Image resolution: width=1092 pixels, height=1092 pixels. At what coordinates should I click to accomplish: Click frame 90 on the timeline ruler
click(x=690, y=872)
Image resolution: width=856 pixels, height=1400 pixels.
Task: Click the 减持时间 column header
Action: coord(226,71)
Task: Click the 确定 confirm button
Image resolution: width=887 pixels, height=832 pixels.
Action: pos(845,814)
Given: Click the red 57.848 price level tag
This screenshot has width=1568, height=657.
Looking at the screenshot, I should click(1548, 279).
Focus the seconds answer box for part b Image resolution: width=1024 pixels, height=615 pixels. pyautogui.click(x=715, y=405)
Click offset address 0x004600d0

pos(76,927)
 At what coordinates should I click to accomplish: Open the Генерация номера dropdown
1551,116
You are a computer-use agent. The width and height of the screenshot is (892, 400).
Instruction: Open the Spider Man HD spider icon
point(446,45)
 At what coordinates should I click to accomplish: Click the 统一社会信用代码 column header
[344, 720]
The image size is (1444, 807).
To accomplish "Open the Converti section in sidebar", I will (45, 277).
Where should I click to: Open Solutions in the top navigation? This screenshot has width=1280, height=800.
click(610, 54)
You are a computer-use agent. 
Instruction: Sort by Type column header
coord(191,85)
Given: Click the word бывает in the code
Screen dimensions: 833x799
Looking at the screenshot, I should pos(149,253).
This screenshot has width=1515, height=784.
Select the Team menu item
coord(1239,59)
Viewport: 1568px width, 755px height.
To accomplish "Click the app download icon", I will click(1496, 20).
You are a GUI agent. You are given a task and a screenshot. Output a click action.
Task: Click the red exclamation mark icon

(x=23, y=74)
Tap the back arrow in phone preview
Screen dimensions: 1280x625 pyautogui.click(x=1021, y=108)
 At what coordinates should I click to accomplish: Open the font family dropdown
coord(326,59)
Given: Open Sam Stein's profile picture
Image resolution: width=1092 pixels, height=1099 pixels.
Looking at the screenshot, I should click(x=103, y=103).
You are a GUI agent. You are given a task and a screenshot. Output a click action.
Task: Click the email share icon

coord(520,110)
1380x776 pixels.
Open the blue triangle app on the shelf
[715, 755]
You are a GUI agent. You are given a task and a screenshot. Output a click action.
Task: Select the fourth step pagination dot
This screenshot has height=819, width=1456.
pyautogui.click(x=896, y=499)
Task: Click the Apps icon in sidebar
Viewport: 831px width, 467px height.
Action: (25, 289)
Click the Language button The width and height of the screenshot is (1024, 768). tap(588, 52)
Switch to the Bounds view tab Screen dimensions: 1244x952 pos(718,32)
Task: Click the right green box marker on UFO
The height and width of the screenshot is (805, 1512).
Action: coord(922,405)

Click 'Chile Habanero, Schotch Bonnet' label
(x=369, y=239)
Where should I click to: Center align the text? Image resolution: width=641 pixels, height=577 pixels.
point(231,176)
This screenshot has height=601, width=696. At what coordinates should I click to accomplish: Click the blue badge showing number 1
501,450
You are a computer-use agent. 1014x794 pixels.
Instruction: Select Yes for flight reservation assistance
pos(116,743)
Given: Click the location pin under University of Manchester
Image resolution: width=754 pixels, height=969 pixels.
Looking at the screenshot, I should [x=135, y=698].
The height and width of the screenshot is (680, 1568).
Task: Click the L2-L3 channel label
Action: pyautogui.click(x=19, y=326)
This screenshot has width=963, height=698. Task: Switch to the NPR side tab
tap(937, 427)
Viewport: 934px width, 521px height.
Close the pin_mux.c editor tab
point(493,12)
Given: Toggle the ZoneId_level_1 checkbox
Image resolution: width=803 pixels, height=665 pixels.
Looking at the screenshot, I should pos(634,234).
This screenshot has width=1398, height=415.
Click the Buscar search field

————————

PROBLEM: Copy every line of the listing containing the string "sidebar".

WRITTEN SOLUTION:
To accomplish "Open the Converti section in sidebar", I will (45, 277).
Task: Click the Apps icon in sidebar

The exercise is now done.